> [Problem to work on]: Update the wardship article from "Her mother and brother supported" up to and including "to obsessive fasting." by replacing "medication" with "medicine", and give that passage again.

> [Source extract]:
- - - - -

Traumatised woman must remain a ward of court
High Court judge says discharging the young woman could put her life at risk
Mr Justice Mark Heslin says the matter will be reviewed in six months and, depending on the progress made, exit from wardship remains possible. Photograph: Chris Maddaloni/ Collins
A vulnerable and traumatised young woman must remain a ward of court for now because discharging her from wardship could put her life at risk, a High Court judge has said.
The woman came here five years ago with her mother and brother as a chronically traumatised teenager, having experienced violence in her native Africa.
She spent some time in direct provision before being made a ward of court on a crisis basis in 2017 arising from HSE concerns about her physical and mental health.
The court heard she was spending much of her days praying and fasting and standing before windows trying to soak up light which she perceived as “goodness”.
Due to long periods not eating or taking fluids, her food and fluid intake was well below that necessary for adequate growth and development. Concerns about her deteriorating condition and refusal to comply with treatment led to the HSE applying to a night-time sitting of the High Court to have her made a ward of court and moved to hospital.
Her mother and brother supported the application but the woman has since become estranged from them.
Following a diagnosis of psychosis, she received specialised care and treatment in hospitals and other placements, and has made sufficient progress to live in the community since earlier this year with care staff and other supports.
She now wants to exit wardship but her carers and treatment team believe, if permitted to do so at this point, she could seriously relapse for reasons including she lacks insight into her trauma and refuses to accept her diagnosis and need to take medication.
Her refusal to take medication led to her being hospitalised some months ago for a number of weeks and she has been fed by naso-gastric tube in the past due to obsessive fasting.
When her case was reviewed this week by Mr Justice Mark Heslin, he continued orders retaining her in wardship but stressed the matter would be reviewed in six months and, depending on the progress made, exit from wardship remains possible.
Speaking to the judge via video link, the woman said she wanted to be independent and to exit wardship and her future was “in God’s hands”.
In his ruling, the judge noted, if the woman exits wardship, her treating team are concerned, due to lack of insight and non-engagement with her family, she could again relapse with potentially no one to notice that, and her life would be at risk as previous relapses had led to her starving herself.
Detailed treatment plan
What was instead proposed was a detailed treatment plan, which has been discussed with the woman, aimed at working collaboratively towards the goal of exiting wardship.
The judge assured the woman he had listened to and taken account of her views. While she had said the matter was “in God’s hands”, the court and her carers have a role to play and her views, however sincere and genuine, “are not the determining factor when what she wants is plainly, on the medical evidence, not in her best interests”.
On the evidence, he could not discharge her from wardship now as that could create a situation which could put her life at risk and he was satisfied the existing orders remaining in place were very much in her interests.
He agreed with her court-appointed guardian she should follow the current trajectory of continuing her medications, starting an educational course, enrolling and attending English classes, and accepting assistance with living skills and promoting a caring network. The hope of leaving wardship was a real one but her co-operation and progress were required, he said. “It is in her hands.”

- - - - -

[Stored data entries]
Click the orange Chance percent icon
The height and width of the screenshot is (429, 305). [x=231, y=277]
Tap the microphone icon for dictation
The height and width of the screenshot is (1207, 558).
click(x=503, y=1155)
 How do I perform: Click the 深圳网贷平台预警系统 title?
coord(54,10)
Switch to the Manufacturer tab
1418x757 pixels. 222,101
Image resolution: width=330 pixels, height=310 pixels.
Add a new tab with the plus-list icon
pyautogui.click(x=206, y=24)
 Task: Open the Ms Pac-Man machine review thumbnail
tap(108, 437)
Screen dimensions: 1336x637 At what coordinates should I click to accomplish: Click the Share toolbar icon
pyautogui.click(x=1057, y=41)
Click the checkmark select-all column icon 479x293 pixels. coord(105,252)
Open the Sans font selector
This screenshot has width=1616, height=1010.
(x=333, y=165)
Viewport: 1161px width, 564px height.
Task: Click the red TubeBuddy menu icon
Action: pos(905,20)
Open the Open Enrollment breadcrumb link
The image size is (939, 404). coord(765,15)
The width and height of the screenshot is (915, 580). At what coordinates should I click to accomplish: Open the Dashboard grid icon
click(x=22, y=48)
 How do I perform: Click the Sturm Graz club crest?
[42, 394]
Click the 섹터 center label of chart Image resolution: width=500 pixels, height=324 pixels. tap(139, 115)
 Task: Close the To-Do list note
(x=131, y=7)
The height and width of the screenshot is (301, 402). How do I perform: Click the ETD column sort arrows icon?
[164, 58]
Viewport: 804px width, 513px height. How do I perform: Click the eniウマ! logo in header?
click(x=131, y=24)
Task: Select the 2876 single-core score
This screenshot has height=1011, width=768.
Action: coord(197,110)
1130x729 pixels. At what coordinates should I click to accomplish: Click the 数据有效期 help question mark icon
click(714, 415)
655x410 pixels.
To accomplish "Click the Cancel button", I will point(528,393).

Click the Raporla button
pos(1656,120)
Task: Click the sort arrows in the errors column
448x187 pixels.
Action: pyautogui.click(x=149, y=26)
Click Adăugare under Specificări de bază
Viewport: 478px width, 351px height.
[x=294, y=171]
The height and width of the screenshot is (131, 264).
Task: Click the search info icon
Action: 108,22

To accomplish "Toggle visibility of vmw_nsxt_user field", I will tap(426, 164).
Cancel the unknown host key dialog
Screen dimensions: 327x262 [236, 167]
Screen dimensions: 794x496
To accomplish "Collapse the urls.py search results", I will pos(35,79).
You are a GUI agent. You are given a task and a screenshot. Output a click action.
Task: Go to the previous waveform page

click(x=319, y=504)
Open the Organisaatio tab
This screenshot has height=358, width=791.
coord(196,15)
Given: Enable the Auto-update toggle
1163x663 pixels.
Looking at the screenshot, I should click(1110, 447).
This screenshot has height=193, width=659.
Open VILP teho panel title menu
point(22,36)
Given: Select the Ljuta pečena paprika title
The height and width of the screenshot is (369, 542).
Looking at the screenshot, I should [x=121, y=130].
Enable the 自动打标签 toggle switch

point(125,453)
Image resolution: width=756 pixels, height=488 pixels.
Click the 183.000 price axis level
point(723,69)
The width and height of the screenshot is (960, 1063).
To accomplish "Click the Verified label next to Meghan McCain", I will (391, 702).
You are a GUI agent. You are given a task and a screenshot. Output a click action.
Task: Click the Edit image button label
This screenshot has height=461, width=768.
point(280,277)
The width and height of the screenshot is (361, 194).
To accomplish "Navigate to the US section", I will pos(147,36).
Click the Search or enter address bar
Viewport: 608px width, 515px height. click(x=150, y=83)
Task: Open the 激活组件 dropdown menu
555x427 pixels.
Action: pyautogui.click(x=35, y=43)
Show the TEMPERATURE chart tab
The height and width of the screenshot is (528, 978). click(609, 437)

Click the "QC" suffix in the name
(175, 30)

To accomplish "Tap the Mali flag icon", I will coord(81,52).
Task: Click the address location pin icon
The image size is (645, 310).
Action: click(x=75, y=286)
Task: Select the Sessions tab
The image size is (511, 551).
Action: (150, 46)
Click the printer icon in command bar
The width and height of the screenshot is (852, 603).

- - - - -

> [Solved exercise]:
Her mother and brother supported the application but the woman has since become estranged from them.
Following a diagnosis of psychosis, she received specialised care and treatment in hospitals and other placements, and has made sufficient progress to live in the community since earlier this year with care staff and other supports.
She now wants to exit wardship but her carers and treatment team believe, if permitted to do so at this point, she could seriously relapse for reasons including she lacks insight into her trauma and refuses to accept her diagnosis and need to take medicine.
Her refusal to take medicine led to her being hospitalised some months ago for a number of weeks and she has been fed by naso-gastric tube in the past due to obsessive fasting.